California Bans Employment Arbitration Agreements
California Bans Employment Arbitration Agreements
California recently passed AB 51 prohibiting California employers from requiring job applicants or employees to enter into arbitration agreements on or after January 1, 2020 that purport to cover any dispute arising under the California Fair Employment and Housing Act (FEHA) or the California Labor Code, or to threaten, retaliate or discriminate against, or terminate any job applicant or employee because of his or her refusal to consent to such an arbitration agreement. This law likely violates the Federal Arbitration Act (FAA) and U.S. Supreme Court cases relating to the FAA’s preemption of state laws that purport to bar arbitration agreements.

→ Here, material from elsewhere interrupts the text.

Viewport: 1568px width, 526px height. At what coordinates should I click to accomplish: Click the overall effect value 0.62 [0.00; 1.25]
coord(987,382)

Earlier in 2019, a federal district court in New York struck down a similar New York state law, which prohibited contracts that mandated the arbitration of sexual harassment claims in the workplace (Latif v. Morgan Stanley & Co. LLC, et al., No. 1:18-cv-11528 (S.D.N.Y. June 26, 2019)). On December 6, 2019, the U.S. Chamber of Commerce and other business organizations filed suit in California federal district court (Chamber of Commerce of the United States v. Becerra, No. 2:19-cv-2456 KJM DB (E.D. Cal. Dec. 6, 2019)) seeking a declaration that AB 51 is preempted by the FAA and an injunction to stay the State from enforcing AB 51. On December 30, 2019, a federal district court in California issued an order granting a temporary restraining order and setting an expedited hearing on the plaintiffs’ preliminary injunction for January 10, 2020, which temporarily enjoined enforcement of AB 51. On January 31, 2020, the court granted the plaintiffs’ motion for a preliminary injunction. This means the State continues to be enjoined from enforcing the ban on mandatory arbitration agreements that is set forth in AB 51, pending further litigation.